-- Records supplied start --
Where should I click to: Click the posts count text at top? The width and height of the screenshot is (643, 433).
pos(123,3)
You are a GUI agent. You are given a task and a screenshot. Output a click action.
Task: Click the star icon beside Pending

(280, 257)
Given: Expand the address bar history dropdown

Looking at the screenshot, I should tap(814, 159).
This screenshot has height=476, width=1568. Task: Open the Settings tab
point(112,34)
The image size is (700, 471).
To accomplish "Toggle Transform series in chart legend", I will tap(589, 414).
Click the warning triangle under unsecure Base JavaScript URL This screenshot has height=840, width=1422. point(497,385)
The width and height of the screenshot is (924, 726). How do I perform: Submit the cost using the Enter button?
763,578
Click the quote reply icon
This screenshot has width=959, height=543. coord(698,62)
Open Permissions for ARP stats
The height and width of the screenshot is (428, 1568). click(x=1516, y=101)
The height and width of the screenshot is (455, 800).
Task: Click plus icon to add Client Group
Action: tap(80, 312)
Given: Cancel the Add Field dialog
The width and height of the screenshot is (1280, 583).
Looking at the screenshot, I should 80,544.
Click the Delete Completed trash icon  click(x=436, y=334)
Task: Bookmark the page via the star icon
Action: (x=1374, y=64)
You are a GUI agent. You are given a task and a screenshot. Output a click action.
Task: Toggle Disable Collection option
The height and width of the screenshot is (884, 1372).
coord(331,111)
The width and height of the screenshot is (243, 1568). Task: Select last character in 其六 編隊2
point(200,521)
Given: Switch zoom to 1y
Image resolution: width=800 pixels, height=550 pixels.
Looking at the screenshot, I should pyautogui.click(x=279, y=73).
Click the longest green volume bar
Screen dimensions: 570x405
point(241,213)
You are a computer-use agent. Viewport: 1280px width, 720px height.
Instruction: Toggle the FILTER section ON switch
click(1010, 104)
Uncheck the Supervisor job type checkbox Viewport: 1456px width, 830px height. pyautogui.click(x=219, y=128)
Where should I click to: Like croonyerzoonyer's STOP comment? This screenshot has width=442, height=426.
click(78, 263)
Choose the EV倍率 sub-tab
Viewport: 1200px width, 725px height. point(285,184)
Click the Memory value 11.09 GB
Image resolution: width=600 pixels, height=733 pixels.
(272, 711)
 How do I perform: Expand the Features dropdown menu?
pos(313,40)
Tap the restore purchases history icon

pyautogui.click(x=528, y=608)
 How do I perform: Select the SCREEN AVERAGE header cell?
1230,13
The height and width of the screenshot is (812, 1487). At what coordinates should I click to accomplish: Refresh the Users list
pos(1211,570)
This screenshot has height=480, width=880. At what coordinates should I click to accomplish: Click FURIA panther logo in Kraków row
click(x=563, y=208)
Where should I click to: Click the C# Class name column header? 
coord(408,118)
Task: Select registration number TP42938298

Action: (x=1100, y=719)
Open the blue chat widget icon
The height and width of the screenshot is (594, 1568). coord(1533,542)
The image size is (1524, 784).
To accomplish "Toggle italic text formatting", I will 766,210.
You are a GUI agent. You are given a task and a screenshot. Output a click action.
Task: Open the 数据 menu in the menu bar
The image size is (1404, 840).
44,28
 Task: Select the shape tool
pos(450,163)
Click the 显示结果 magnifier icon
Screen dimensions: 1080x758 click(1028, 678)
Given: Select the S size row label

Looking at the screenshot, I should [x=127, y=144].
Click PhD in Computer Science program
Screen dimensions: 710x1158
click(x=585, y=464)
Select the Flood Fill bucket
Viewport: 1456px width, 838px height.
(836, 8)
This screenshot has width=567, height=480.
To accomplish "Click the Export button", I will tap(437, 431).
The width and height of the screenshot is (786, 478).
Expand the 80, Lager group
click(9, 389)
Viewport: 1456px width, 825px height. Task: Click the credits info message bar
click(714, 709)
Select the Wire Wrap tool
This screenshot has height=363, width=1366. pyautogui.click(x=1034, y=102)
-- Records supplied end --
Aim of the exercise: Repeat all of the items above exactly as they appear.

Response to this exercise:
Where should I click to: Click the posts count text at top? The width and height of the screenshot is (643, 433).
pos(123,3)
You are a GUI agent. You are given a task and a screenshot. Output a click action.
Task: Click the star icon beside Pending

(280, 257)
Given: Expand the address bar history dropdown

Looking at the screenshot, I should tap(814, 159).
This screenshot has height=476, width=1568. Task: Open the Settings tab
point(112,34)
The image size is (700, 471).
To accomplish "Toggle Transform series in chart legend", I will tap(589, 414).
Click the warning triangle under unsecure Base JavaScript URL This screenshot has height=840, width=1422. point(497,385)
The width and height of the screenshot is (924, 726). How do I perform: Submit the cost using the Enter button?
763,578
Click the quote reply icon
This screenshot has width=959, height=543. coord(698,62)
Open Permissions for ARP stats
The height and width of the screenshot is (428, 1568). click(x=1516, y=101)
The height and width of the screenshot is (455, 800).
Task: Click plus icon to add Client Group
Action: tap(80, 312)
Given: Cancel the Add Field dialog
The width and height of the screenshot is (1280, 583).
Looking at the screenshot, I should 80,544.
Click the Delete Completed trash icon  click(x=436, y=334)
Task: Bookmark the page via the star icon
Action: (x=1374, y=64)
You are a GUI agent. You are given a task and a screenshot. Output a click action.
Task: Toggle Disable Collection option
The height and width of the screenshot is (884, 1372).
coord(331,111)
The width and height of the screenshot is (243, 1568). Task: Select last character in 其六 編隊2
point(200,521)
Given: Switch zoom to 1y
Image resolution: width=800 pixels, height=550 pixels.
Looking at the screenshot, I should pyautogui.click(x=279, y=73).
Click the longest green volume bar
Screen dimensions: 570x405
point(241,213)
You are a computer-use agent. Viewport: 1280px width, 720px height.
Instruction: Toggle the FILTER section ON switch
click(1010, 104)
Uncheck the Supervisor job type checkbox Viewport: 1456px width, 830px height. pyautogui.click(x=219, y=128)
Where should I click to: Like croonyerzoonyer's STOP comment? This screenshot has width=442, height=426.
click(78, 263)
Choose the EV倍率 sub-tab
Viewport: 1200px width, 725px height. point(285,184)
Click the Memory value 11.09 GB
Image resolution: width=600 pixels, height=733 pixels.
(272, 711)
 How do I perform: Expand the Features dropdown menu?
pos(313,40)
Tap the restore purchases history icon

pyautogui.click(x=528, y=608)
 How do I perform: Select the SCREEN AVERAGE header cell?
1230,13
The height and width of the screenshot is (812, 1487). At what coordinates should I click to accomplish: Refresh the Users list
pos(1211,570)
This screenshot has height=480, width=880. At what coordinates should I click to accomplish: Click FURIA panther logo in Kraków row
click(x=563, y=208)
Where should I click to: Click the C# Class name column header? 
coord(408,118)
Task: Select registration number TP42938298

Action: (x=1100, y=719)
Open the blue chat widget icon
The height and width of the screenshot is (594, 1568). coord(1533,542)
The image size is (1524, 784).
To accomplish "Toggle italic text formatting", I will 766,210.
You are a GUI agent. You are given a task and a screenshot. Output a click action.
Task: Open the 数据 menu in the menu bar
The image size is (1404, 840).
44,28
 Task: Select the shape tool
pos(450,163)
Click the 显示结果 magnifier icon
Screen dimensions: 1080x758 click(1028, 678)
Given: Select the S size row label

Looking at the screenshot, I should [x=127, y=144].
Click PhD in Computer Science program
Screen dimensions: 710x1158
click(x=585, y=464)
Select the Flood Fill bucket
Viewport: 1456px width, 838px height.
(836, 8)
This screenshot has width=567, height=480.
To accomplish "Click the Export button", I will tap(437, 431).
The width and height of the screenshot is (786, 478).
Expand the 80, Lager group
click(9, 389)
Viewport: 1456px width, 825px height. Task: Click the credits info message bar
click(714, 709)
Select the Wire Wrap tool
This screenshot has height=363, width=1366. pyautogui.click(x=1034, y=102)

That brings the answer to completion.